**EXERCISE INSTRUCTIONS**
Could you copy down the material below word for word, from the line containing "Given: Click the" through the line containing "Click the Energy", both included?

**DATA SUPPLIED**
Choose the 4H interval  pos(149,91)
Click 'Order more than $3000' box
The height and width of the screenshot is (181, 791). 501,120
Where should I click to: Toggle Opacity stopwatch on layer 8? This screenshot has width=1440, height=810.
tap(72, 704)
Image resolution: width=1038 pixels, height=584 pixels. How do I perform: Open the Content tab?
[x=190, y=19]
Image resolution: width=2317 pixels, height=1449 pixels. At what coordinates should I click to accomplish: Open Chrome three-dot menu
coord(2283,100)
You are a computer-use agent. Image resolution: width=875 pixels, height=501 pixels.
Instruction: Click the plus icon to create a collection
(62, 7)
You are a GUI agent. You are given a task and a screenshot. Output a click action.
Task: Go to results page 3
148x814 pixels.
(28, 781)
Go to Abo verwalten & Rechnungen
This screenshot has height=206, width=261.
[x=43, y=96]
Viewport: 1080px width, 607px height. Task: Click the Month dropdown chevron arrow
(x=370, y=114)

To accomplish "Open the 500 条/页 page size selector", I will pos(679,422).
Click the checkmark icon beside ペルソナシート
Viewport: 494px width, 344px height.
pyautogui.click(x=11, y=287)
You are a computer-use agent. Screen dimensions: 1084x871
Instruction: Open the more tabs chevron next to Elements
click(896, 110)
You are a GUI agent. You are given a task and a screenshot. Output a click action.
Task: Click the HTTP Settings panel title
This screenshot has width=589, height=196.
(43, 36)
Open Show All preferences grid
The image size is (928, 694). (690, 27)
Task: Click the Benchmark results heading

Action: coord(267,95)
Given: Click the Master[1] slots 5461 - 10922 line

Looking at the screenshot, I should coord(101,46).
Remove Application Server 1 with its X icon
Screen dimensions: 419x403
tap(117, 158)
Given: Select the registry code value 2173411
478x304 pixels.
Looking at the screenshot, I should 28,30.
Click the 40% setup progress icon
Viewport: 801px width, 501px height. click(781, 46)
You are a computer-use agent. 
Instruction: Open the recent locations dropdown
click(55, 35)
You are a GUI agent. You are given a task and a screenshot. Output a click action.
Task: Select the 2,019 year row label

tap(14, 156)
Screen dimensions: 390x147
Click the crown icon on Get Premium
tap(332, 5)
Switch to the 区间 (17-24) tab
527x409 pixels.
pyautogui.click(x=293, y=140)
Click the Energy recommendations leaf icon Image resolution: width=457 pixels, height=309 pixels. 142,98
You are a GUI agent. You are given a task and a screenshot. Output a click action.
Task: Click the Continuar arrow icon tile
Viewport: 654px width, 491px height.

**TASK OUTPUT**
Given: Click the Master[1] slots 5461 - 10922 line

Looking at the screenshot, I should coord(101,46).
Remove Application Server 1 with its X icon
Screen dimensions: 419x403
tap(117, 158)
Given: Select the registry code value 2173411
478x304 pixels.
Looking at the screenshot, I should 28,30.
Click the 40% setup progress icon
Viewport: 801px width, 501px height. click(781, 46)
You are a computer-use agent. 
Instruction: Open the recent locations dropdown
click(55, 35)
You are a GUI agent. You are given a task and a screenshot. Output a click action.
Task: Select the 2,019 year row label

tap(14, 156)
Screen dimensions: 390x147
Click the crown icon on Get Premium
tap(332, 5)
Switch to the 区间 (17-24) tab
527x409 pixels.
pyautogui.click(x=293, y=140)
Click the Energy recommendations leaf icon Image resolution: width=457 pixels, height=309 pixels. 142,98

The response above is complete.